Heritage Guardians, the community campaign, has seen one of its key tasks as recording the history of the Memorial project so that future Australians can see how this all came about. Lest We Forget, indeed.

Thirty years of visitor numbers

In 2016, 2017, and 2020, Honest History took a long view of Australian War Memorial visitor statistics going back to 1990-91. Here, we have updated that analysis using the Memorial’s Annual Report for 2019-20.

The numbers show that any increase in visitor numbers at the Memorial in recent years is not keeping pace with the increase in Australia’s population. In other words, ‘visitation’ to the Memorial is falling in real terms. This has been a trend over 30 years, not just the effect of bushfires and COVID in 2019-20.

A graph summarising the visitation figures for the 30 years, 1990-91 to 2019-20, is below (Figure 1rev20).

In the graph, the blue line (Series 1) is total visitors to the Memorial, ‘through the gate’ at Campbell (including students and including, in some years, a small number of visitors to the Memorial’s premises at Mitchell, but not including visitors to travelling exhibitions). The orange line (Series 2) is total visitors minus seven per cent, which is the Memorial’s 2015 estimate of the proportion of visitors who are tourists and not based in Australia.

So, the orange line is Australian-based visitors and the orange dotted line is the trendline for Australian-based visitors. The trendline is slightly up over the 30 years. The actual figures for Australian-based visitors were 697 500 in 1990-91, 959 440 in 2018-19, and 656 294 in the fire and COVID-affected 2019-20.

What do these figures mean in real terms? The accompanying Excel spreadsheet shows the 30-year average for annual visitors (882 591) and for annual Australian-based visitors (820 804). The most significant figure, however, is Australian-based visitors as a percentage of the total Australian population in a particular year. Figure 2 below shows those figures over the 30-year period.

The Excel spreadsheet shows that Australian-based visitors, as a percentage of the total Australian population, averages over these 30 years at 3.95 per cent. (If we exclude 2019-20 because of the fires and COVID, the average is slightly higher at 3.99 per cent.) Figure 2 shows the trendline is down over the 30 years from about 4.4 per cent to about 3.4 per cent.

Put another way, these 30-year figures show that, if around four per cent of Australians in any one year since 1990-91 visited the Memorial, around 96 per cent in any one year since then did not. Only twice in all those years, in 1994-95 and 1995-96, did more than five per cent of us visit the Memorial.

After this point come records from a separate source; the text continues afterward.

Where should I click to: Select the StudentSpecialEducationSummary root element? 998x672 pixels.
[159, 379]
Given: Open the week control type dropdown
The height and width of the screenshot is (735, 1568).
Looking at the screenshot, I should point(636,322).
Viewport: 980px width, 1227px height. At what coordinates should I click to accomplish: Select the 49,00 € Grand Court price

The Excel spreadsheet also includes statistics for the Memorial’s website and for student visitors (included in the overall visitor numbers). We have not graphed these figures.

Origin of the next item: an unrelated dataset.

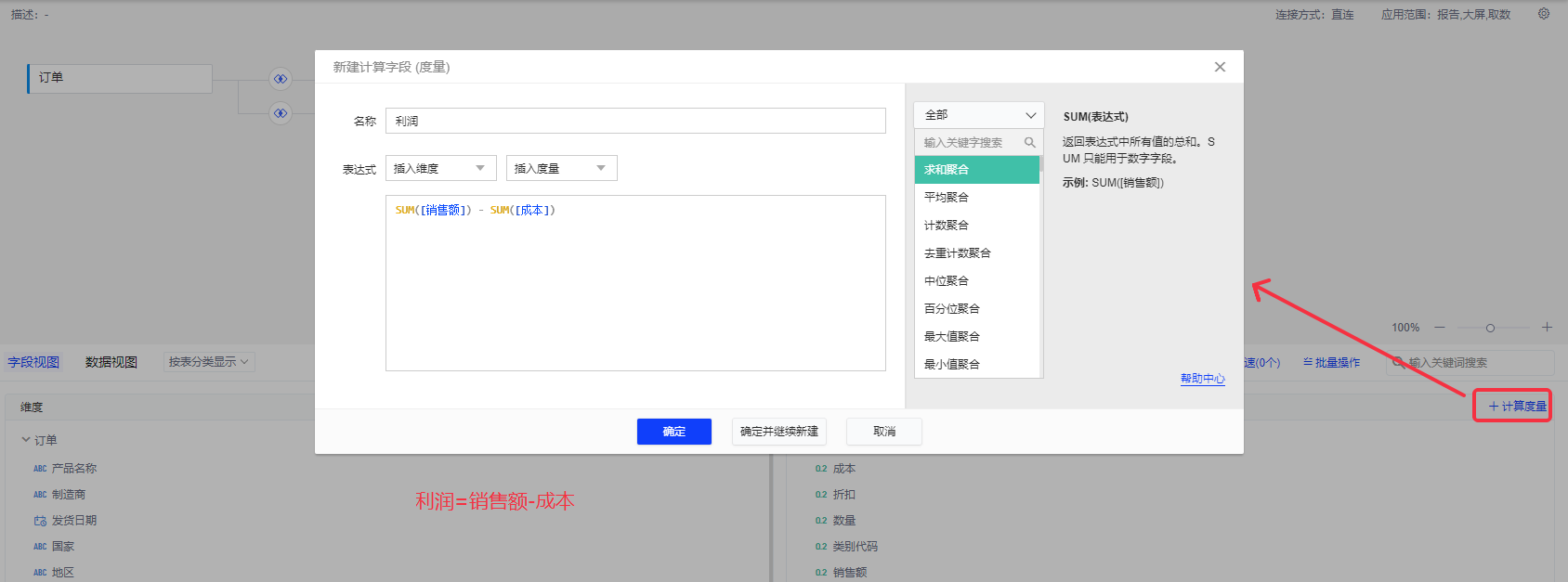Click the 确定并继续新建 button
Viewport: 1568px width, 582px height.
click(778, 432)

Nor have we tried to analyse the Memorial’s figures for ‘first time’ and ‘returning’ visitors. The Memorial’s record-keeping here has been inconsistent and conclusions are hard to draw. It does seem, however, that more than half the Memorial’s visitors in any one year are ‘returning’ – that is, they have been there before. What this means for future numbers is hard to tell: are the returners drawn from a declining, older cohort (in which case they will eventually have to be replaced by first timers if future numbers are to be maintained) or from an emerging, younger cohort (where they may boost future numbers)?

Update 4 November 2021: The Memorial’s Annual Report for 2020-21 is now available and says this about visit figures during 2020-21: ‘COVID-19 had significant impacts on public programs and events, with a large number of visits and programs cancelled. Visitation to the Memorial totalled 311 533, a [further] 44 per cent decrease from 2019–20 numbers’ (page 31 of the pdf). Given the unusual impact of COVID, we have not attempted to update the Excel or graphed figures. But another COVID-affected year reinforces the argument above about the Memorial being a wasting asset: can it recover from the self-inflicted wound of destruction to make way for the redevelopment and from the prolonged effects of the pandemic?

* David Stephens is editor of the Honest History website and has been convener of the Heritage Campaigns campaign against the Memorial project.